NEWS: Under the 2016 Customer Due Diligence (CDD) beneficial ownership rules, credit unions must have written procedures to identify “beneficial owners” – the people who own and control “legal entity customers/members” – organizations opening credit union accounts. Credit unions then must verify the identities of those beneficial owners. The rule required credit unions to verify the beneficial owners of a legal entity member every single time that organization opened a new account (including a new sub-account).
On Feb 13, the Financial Crimes Enforcement Network (FinCEN) issued an Order granting exceptive relief to covered financial institutions from the CDD rule requirement. Rather than having to identify and verify a legal entity customer’s beneficial owners each time the customer/member opens an account, the credit union may now limit its identification and verification of the identities of beneficial owners to the following circumstances:
- When a legal entity member first opens an account with the credit union;
- Any time thereafter when the credit union has knowledge of facts that would reasonably call into question the reliability of beneficial ownership information previously obtained about the legal entity member; and
- As needed based on the credit union’s risk-based procedures for conducting ongoing customer due diligence.
By shifting CDD obligations to a member’s initial onboarding, rather than requiring it every time a new account is opened, and then updating it as needed based on risk, FinCEN has taken an important step toward a more efficient, risk-focused regulatory approach that allows credit unions to devote resources to detecting and preventing illicit financial activity rather than duplicative compliance exercises.
The credit union must still have written procedures in place to manage the risks associated with your legal entity members. You are expected to continue to use your internal monitoring systems to detect when a member profile might have changed.

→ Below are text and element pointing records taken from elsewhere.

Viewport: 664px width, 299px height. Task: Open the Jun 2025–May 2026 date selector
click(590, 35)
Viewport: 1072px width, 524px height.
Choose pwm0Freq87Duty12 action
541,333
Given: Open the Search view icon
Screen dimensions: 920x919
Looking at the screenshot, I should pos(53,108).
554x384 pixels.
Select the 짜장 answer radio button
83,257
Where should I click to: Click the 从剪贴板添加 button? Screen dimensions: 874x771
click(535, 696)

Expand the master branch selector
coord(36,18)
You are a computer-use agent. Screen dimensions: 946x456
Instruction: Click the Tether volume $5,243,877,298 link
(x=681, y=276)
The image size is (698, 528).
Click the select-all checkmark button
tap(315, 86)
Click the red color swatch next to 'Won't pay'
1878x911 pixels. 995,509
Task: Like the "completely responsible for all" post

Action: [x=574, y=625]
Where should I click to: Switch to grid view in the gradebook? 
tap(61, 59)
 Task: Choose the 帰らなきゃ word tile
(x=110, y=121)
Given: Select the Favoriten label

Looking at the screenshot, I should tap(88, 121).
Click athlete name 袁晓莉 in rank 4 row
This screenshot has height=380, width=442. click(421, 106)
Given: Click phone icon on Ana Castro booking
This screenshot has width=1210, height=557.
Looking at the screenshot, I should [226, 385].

This means that the burden of proof has shifted from a calendar or event-based trigger to a behavioral and risk-based trigger. If the credit union notices unusual transaction patterns or receives information suggesting a change in control, it must re-verify and update the beneficial ownership information.
The credit union will still have to comply with all other applicable anti-money/countering the financing of terrorism (AML/CFT) requirements under the Bank Secrecy Act.
FinCEN is in the process of updating the CDD FAQs to reflect the exceptive relief granted in the Order. We will update ii Release No. 0159 – BSA: Customer Identification Program and Customer Due Diligence accordingly.